_RECORDS TO USE:_
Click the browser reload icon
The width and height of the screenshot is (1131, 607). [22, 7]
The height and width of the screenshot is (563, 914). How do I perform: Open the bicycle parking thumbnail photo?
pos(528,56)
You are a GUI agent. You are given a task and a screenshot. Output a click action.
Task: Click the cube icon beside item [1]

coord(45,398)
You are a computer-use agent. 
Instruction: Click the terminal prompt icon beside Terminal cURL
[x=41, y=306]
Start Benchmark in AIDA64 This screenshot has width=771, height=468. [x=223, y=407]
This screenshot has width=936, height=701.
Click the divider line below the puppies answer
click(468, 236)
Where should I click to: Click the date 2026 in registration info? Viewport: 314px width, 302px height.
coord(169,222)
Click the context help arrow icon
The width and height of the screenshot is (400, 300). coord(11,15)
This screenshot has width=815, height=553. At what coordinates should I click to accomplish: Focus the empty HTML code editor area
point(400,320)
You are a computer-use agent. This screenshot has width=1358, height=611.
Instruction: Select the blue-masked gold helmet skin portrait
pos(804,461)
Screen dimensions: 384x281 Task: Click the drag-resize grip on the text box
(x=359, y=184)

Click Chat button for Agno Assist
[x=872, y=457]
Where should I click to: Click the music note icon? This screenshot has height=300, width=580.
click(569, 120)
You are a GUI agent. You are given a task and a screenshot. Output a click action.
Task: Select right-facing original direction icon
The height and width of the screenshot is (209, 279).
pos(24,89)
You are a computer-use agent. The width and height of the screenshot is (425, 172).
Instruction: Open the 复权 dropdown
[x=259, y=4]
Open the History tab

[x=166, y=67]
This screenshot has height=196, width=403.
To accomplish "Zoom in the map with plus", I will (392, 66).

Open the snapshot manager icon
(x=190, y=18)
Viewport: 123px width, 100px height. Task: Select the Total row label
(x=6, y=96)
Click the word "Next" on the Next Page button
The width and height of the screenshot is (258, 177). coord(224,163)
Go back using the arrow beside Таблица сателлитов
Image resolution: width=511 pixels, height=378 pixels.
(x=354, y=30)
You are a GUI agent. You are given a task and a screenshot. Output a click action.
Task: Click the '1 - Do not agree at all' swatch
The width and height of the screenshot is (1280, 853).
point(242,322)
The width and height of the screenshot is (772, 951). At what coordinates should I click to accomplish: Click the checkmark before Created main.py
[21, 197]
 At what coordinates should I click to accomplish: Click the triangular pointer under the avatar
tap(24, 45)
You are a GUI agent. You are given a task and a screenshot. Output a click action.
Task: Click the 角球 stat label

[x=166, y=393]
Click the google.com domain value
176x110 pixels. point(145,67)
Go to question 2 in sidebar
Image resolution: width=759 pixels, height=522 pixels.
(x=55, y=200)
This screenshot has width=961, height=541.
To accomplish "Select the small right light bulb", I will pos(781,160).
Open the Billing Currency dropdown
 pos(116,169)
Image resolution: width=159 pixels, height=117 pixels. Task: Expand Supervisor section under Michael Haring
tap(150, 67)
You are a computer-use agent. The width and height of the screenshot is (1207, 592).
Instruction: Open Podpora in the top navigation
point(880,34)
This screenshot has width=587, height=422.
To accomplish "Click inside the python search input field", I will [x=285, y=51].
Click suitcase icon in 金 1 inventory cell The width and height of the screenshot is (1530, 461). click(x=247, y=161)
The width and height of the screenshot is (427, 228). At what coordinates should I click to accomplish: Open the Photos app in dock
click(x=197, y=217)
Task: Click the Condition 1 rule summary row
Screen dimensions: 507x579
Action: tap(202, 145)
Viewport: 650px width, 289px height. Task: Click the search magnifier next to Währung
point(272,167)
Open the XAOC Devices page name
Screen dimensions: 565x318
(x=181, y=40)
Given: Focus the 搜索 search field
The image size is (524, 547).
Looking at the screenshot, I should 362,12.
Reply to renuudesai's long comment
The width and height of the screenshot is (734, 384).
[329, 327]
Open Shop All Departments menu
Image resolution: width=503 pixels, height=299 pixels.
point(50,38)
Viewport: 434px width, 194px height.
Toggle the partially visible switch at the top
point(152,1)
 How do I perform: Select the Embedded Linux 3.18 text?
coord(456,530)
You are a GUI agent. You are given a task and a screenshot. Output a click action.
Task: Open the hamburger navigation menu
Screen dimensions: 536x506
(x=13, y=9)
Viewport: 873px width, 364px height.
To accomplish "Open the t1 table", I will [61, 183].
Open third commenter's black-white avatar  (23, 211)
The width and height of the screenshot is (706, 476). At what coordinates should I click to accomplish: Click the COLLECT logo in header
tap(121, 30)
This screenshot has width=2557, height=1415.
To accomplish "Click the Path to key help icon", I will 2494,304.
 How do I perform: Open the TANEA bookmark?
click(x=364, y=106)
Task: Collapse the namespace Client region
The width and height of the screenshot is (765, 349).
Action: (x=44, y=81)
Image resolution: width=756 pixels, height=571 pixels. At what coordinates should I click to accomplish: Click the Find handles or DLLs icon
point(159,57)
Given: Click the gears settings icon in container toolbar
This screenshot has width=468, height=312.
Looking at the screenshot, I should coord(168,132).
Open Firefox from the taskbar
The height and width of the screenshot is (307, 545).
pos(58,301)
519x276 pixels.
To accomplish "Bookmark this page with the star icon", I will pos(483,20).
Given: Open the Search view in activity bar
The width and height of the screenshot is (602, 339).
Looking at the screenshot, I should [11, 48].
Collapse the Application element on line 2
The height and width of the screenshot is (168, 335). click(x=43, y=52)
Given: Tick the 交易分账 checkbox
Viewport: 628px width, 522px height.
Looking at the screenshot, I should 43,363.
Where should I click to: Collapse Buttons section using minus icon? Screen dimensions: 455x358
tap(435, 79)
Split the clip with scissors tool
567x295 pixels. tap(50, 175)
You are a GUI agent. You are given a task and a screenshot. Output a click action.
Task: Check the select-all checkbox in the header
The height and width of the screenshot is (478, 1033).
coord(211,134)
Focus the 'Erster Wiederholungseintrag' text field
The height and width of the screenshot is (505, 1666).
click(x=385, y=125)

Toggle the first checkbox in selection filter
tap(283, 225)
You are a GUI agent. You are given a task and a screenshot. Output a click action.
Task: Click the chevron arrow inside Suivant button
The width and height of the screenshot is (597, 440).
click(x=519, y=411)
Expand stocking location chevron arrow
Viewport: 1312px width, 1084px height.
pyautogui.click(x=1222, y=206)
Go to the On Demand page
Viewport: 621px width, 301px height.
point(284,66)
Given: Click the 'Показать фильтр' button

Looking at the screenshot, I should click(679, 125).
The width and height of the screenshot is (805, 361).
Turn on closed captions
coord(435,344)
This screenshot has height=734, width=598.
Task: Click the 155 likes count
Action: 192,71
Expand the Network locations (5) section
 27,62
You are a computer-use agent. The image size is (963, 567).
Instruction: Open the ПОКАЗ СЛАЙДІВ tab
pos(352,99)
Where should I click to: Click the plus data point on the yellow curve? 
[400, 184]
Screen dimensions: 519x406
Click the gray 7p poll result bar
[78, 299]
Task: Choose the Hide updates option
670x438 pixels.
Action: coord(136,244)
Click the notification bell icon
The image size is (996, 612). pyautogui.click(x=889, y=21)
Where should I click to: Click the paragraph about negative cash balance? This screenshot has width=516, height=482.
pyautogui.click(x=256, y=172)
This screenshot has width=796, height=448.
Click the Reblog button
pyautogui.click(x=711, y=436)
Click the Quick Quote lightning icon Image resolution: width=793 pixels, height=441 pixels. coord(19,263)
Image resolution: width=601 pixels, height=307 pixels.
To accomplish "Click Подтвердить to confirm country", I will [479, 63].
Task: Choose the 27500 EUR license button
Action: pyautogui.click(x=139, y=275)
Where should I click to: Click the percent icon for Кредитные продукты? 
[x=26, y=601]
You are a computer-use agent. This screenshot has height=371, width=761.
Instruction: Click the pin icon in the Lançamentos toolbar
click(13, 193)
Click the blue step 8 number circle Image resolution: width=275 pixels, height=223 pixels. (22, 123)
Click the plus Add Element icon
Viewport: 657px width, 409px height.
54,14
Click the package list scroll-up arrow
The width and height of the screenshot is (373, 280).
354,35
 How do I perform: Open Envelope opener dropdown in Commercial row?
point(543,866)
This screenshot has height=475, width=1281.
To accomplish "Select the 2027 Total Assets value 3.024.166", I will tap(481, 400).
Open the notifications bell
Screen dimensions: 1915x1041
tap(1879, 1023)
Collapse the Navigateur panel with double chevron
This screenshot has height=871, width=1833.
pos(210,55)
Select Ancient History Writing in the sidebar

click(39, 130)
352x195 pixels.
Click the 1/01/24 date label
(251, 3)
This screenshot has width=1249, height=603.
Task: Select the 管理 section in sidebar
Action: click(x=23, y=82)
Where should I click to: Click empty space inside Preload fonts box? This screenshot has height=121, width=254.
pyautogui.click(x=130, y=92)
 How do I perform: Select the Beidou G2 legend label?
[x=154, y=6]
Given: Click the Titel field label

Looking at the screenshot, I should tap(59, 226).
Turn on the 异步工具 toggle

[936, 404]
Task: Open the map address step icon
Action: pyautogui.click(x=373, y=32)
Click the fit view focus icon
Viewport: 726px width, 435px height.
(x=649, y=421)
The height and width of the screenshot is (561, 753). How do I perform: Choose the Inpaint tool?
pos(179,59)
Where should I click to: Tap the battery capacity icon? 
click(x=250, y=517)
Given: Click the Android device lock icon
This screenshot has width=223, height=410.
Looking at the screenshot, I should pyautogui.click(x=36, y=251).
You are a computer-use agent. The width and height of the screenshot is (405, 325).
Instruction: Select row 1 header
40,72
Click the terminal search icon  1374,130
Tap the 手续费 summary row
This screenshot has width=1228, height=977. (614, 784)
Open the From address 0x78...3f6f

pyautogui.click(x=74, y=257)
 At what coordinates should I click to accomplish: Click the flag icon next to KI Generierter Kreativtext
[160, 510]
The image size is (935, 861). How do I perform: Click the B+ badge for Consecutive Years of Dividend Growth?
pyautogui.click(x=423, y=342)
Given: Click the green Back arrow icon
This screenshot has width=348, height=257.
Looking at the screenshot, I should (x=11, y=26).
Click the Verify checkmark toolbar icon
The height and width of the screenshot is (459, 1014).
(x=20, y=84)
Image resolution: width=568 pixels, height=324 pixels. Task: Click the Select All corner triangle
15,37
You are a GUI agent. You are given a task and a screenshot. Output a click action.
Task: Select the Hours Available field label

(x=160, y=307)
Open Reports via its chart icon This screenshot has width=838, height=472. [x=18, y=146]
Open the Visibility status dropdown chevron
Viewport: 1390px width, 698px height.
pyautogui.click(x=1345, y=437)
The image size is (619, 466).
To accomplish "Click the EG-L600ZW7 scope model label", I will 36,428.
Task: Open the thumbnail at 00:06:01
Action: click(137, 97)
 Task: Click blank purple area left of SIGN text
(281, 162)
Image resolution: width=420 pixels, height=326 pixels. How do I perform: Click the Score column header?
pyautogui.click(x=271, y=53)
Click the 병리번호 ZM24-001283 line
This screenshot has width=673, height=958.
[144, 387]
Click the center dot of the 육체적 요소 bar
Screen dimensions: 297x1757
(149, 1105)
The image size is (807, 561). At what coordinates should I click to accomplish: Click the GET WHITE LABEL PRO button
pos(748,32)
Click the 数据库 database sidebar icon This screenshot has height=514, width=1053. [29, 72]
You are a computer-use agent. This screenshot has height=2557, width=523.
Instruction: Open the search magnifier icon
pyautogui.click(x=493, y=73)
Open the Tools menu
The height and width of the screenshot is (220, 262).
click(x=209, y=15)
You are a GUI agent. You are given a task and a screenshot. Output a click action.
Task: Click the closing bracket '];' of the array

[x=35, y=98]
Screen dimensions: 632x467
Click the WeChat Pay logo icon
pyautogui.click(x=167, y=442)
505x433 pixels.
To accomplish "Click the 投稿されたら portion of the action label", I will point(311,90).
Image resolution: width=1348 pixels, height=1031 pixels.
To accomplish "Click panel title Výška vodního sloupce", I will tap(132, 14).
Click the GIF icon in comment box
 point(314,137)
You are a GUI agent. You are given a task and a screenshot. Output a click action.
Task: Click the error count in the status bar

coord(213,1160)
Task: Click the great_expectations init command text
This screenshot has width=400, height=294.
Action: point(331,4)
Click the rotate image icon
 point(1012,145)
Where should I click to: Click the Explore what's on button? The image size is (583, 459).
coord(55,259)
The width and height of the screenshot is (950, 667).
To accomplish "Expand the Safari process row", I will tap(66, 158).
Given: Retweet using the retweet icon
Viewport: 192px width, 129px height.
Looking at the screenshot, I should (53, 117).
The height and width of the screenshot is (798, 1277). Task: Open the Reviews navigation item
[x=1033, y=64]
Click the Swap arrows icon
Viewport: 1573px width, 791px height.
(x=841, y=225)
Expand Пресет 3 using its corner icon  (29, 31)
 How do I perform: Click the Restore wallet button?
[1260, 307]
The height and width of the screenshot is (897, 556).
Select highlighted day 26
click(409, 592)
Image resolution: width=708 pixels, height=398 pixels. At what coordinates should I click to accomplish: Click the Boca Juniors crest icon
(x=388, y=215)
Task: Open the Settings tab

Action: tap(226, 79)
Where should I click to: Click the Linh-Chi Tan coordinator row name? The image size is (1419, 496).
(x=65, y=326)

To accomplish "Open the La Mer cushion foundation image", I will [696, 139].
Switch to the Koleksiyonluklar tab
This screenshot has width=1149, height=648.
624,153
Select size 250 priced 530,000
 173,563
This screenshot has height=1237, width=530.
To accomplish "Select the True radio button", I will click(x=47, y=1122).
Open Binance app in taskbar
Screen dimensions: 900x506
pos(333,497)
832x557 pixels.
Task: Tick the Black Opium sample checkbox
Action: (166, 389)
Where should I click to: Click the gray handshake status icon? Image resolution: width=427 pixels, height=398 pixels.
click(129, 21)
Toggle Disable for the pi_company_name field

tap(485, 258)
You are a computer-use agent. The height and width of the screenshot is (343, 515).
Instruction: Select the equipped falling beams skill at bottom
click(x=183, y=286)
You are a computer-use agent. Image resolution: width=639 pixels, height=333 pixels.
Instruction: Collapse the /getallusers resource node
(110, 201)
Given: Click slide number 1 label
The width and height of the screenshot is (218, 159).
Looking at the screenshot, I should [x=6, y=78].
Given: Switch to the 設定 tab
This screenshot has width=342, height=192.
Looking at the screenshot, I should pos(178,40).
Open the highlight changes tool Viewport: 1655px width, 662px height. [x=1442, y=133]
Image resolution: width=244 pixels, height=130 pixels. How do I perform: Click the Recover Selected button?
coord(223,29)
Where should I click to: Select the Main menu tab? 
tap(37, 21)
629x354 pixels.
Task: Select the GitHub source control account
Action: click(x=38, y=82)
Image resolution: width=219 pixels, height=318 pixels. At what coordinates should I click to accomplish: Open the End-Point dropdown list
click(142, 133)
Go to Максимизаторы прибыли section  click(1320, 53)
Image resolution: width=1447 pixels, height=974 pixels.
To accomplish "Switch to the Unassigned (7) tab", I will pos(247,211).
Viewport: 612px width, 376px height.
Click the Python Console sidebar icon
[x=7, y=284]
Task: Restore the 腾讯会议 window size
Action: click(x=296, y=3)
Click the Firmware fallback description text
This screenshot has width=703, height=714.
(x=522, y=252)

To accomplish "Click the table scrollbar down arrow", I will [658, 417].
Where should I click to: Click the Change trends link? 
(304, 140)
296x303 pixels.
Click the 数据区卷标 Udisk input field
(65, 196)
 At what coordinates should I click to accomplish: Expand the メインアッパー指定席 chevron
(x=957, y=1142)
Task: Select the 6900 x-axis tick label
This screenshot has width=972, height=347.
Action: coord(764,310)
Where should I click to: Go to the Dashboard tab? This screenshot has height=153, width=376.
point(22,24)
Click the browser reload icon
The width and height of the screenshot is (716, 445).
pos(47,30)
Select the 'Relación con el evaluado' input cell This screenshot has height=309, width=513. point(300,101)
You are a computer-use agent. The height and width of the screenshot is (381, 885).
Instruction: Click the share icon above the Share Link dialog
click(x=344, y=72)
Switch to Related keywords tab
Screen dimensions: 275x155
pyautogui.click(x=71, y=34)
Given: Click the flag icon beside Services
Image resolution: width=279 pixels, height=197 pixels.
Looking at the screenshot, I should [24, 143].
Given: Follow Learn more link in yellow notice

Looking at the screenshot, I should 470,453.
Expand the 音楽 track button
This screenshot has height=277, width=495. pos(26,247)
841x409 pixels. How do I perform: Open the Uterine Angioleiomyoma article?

_SHORT TASK:_
From the listing above, pull every line that contains the string "panel".

_RESULT FOR THIS TASK:_
Collapse the Navigateur panel with double chevron
To accomplish "Click panel title Výška vodního sloupce", I will tap(132, 14).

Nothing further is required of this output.